Baca juga: Jaksa Pinangki Menangis Minta Divonis Ringan
Jaksa meyakini Pinangki terbukti bersalah menerima janji suap dari Djoko Tjandra sebanyak 1 juta dolar AS.
Dana yang diberikan tersebut, dimaksudkan untuk membantu pengurusan fatwa Mahkamah Agung (MA) melalui Kejaksaan Agung agar Djoko Tjandra dapat kembali ke Indonesia tanpa menjalankan penahanan selama 2 tahun.
Dari total 1 juta dolar AS itu, mantan Kepala Sub Bagian Pemantauan dan Evaluasi 2 pada Biro Perencanaan Jaksa Agung Muda Bidang Pembinaan Kejaksaan Agung ini sudah menerima uang muka sebesar 500 ribu dolar AS.

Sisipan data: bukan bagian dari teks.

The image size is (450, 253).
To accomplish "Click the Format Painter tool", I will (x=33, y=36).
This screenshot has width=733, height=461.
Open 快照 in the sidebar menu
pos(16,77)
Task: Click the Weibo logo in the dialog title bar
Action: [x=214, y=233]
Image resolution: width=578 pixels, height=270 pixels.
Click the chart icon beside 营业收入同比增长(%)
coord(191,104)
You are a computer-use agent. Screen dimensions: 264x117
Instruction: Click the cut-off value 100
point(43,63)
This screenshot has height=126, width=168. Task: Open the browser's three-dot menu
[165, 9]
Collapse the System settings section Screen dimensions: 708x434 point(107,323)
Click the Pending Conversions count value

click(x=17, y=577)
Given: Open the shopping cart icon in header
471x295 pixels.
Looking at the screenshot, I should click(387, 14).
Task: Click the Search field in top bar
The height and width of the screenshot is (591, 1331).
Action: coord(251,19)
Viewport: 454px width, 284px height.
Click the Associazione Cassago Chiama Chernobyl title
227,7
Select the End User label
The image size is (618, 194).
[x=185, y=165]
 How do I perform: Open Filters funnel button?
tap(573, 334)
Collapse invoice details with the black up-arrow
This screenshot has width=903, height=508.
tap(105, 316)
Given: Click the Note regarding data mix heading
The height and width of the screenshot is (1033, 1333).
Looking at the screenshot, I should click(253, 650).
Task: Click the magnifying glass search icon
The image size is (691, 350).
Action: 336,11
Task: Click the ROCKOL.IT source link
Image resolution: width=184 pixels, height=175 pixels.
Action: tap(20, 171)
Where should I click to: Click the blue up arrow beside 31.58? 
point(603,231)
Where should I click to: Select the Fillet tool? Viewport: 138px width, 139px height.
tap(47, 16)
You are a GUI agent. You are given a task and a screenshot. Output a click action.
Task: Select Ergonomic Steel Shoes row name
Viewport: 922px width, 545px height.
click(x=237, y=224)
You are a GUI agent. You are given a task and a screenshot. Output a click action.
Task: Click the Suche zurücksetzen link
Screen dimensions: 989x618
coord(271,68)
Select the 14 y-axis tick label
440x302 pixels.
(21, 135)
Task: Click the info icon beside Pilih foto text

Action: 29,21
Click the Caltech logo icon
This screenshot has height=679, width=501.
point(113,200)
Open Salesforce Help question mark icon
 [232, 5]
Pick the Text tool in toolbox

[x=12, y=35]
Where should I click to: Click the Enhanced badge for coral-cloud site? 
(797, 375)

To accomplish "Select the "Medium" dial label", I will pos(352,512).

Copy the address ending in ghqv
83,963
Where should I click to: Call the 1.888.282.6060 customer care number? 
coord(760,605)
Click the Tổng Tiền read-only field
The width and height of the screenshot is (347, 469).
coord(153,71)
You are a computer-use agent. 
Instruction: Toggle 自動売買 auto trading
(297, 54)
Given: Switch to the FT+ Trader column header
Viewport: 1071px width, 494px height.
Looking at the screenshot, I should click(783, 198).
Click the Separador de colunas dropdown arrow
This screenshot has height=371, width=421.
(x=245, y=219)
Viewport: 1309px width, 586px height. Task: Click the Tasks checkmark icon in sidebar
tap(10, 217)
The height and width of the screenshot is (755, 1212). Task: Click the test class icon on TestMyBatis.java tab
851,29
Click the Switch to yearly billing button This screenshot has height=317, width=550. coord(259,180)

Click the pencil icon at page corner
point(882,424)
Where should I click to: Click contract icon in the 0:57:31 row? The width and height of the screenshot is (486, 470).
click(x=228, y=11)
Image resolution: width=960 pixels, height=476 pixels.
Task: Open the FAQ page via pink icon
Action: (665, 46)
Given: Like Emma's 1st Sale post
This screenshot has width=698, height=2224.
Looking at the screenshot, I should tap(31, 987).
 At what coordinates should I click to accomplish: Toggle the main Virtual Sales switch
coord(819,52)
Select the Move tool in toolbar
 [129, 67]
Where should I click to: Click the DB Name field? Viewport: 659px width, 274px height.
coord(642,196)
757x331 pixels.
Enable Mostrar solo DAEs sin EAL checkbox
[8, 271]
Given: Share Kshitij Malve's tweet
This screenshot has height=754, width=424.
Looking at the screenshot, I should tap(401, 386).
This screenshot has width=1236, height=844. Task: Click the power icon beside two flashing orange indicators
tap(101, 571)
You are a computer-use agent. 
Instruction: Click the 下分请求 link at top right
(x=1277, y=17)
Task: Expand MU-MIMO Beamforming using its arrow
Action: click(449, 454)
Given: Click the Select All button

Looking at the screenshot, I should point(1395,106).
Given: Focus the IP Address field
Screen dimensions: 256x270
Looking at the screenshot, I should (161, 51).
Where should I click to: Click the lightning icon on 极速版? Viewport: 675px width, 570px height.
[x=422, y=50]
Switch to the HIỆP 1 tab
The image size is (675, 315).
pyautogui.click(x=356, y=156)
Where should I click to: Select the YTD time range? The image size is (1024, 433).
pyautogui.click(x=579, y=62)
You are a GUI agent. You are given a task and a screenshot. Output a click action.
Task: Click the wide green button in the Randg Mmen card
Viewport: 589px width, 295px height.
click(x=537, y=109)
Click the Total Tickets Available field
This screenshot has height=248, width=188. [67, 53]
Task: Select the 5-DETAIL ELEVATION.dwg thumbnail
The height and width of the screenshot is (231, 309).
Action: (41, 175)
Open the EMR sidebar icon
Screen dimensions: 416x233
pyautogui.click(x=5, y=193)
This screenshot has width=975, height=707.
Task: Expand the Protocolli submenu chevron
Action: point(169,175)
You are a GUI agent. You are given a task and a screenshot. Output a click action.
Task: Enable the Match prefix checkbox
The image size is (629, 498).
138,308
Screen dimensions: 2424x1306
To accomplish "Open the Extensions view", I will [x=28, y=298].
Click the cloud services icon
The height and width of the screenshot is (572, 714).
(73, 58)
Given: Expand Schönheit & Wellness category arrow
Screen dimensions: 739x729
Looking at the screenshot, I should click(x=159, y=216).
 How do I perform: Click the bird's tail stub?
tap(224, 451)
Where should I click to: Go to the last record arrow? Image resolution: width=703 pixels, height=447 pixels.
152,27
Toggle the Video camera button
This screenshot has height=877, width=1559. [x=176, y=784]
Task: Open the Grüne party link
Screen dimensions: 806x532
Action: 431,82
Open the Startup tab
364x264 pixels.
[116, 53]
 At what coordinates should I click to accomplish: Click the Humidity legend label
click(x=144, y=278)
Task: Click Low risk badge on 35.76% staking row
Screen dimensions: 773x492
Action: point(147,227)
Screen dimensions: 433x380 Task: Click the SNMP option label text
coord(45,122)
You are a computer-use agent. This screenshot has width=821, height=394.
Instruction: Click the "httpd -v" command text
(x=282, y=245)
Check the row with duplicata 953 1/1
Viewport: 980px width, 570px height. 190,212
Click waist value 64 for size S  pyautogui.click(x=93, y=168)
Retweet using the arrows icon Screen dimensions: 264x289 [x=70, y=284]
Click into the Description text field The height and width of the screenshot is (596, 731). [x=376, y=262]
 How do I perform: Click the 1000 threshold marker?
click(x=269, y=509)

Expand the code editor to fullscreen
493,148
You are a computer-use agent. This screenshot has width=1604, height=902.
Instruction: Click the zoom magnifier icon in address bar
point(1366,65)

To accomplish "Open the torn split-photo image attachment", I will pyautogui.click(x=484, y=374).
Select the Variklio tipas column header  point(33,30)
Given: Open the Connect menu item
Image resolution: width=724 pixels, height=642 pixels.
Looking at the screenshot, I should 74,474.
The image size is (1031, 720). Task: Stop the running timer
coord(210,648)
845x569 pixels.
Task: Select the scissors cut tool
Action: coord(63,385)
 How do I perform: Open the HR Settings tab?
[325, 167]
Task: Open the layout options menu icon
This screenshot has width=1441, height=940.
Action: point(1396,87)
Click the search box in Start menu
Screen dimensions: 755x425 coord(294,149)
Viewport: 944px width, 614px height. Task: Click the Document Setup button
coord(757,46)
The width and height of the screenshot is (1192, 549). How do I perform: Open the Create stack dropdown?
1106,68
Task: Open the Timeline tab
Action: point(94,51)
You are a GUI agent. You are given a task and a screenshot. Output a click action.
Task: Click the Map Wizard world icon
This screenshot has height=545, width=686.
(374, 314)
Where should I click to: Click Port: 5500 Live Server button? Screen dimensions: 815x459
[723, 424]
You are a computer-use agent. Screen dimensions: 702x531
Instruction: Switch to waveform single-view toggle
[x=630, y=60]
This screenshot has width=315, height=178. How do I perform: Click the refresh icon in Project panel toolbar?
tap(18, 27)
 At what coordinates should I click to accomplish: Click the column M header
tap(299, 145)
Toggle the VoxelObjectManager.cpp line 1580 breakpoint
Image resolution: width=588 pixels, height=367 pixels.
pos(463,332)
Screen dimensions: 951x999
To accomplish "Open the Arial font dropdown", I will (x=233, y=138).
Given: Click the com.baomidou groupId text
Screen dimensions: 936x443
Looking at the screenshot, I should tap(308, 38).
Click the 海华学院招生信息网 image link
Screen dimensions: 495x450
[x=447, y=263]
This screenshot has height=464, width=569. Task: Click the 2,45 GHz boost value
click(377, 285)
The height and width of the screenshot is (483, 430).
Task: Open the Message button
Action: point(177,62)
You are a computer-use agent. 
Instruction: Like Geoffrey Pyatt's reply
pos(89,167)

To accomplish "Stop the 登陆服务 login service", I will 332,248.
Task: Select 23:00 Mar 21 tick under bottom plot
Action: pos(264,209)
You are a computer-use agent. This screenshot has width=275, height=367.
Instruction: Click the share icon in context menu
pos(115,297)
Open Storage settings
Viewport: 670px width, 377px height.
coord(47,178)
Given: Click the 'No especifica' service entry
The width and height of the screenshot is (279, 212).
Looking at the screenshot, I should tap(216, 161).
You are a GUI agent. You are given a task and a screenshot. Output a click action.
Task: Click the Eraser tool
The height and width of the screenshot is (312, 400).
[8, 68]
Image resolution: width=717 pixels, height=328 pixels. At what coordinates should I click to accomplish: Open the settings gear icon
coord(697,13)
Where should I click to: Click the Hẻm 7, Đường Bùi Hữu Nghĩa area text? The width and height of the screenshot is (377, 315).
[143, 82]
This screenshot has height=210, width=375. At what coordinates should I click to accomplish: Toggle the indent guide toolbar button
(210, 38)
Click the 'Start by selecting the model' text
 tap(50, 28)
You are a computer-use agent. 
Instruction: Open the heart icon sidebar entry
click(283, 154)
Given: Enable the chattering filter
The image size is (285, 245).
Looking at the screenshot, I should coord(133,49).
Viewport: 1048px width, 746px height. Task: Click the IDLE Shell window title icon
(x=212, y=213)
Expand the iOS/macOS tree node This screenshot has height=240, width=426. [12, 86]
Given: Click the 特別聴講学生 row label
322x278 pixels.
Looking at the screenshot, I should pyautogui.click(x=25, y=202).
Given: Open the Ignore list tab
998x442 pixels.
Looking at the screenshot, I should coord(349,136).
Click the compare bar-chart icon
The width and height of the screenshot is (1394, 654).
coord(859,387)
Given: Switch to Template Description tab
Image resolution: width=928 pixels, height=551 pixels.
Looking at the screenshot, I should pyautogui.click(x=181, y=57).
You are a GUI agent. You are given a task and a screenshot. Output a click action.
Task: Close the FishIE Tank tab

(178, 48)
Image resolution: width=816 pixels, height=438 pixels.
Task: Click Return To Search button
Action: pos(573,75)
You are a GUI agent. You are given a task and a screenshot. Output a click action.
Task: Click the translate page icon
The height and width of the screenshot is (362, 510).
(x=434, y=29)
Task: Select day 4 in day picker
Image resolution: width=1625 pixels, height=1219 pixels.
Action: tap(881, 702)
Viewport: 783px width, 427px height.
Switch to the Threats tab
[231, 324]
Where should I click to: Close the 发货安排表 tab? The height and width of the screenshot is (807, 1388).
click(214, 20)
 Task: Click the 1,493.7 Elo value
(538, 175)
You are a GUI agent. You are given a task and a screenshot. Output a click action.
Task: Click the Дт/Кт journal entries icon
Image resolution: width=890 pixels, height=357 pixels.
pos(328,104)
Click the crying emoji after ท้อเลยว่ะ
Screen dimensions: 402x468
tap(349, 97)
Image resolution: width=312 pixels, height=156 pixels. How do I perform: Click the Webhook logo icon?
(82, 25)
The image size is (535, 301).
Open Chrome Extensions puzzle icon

Tak hanya itu, Majelis Hakim juga meyakini Pinangki melakukan tindak pidana pencucian uang (TPPU) dalam upaya menyembunyikan hasil korupsi itu.
Baca juga: Jelang Vonis, Jaksa Pinangki Menangis: Saya Hanya Mohon Belas Kasihan dan Keringanan Yang Mulia
"Ia membelanjakan uang tersebut di antaranya untuk membeli 1 unit mobil BMW X5 warna biru seharga Rp1,7 miliar; pembayaran apartemen di Amerika Serikat Rp412,7 juta; dan pembayaran dokter kecantikan di Amerika Serikat Rp419.430 juta," ucap Eko.
Karena perbuatannya tersebut, Pinangki didakwa melanggar Pasal 3 UU Nomor 8 Tahun 2010 tentang pencucian uang serta didakwa terkait pemufakatan jahat pada Pasal 15 juncto Pasal 5 ayat 1 huruf a UU Tipikor subsider Pasal 15 juncto Pasal 13 UU Tipikor.
Dirinya juga didakwa, Pasal 5 ayat 2 juncto Pasal 5 ayat 1 huruf a Undang-Undang Nomor 31 Tahun 1999 sebagaimana telah diubah dengan Undang-Undang Nomor 20 Tahun 2001 tentang Pemberantasan Tindak Pidana Korupsi subsider Pasal 11 UU Tipikor.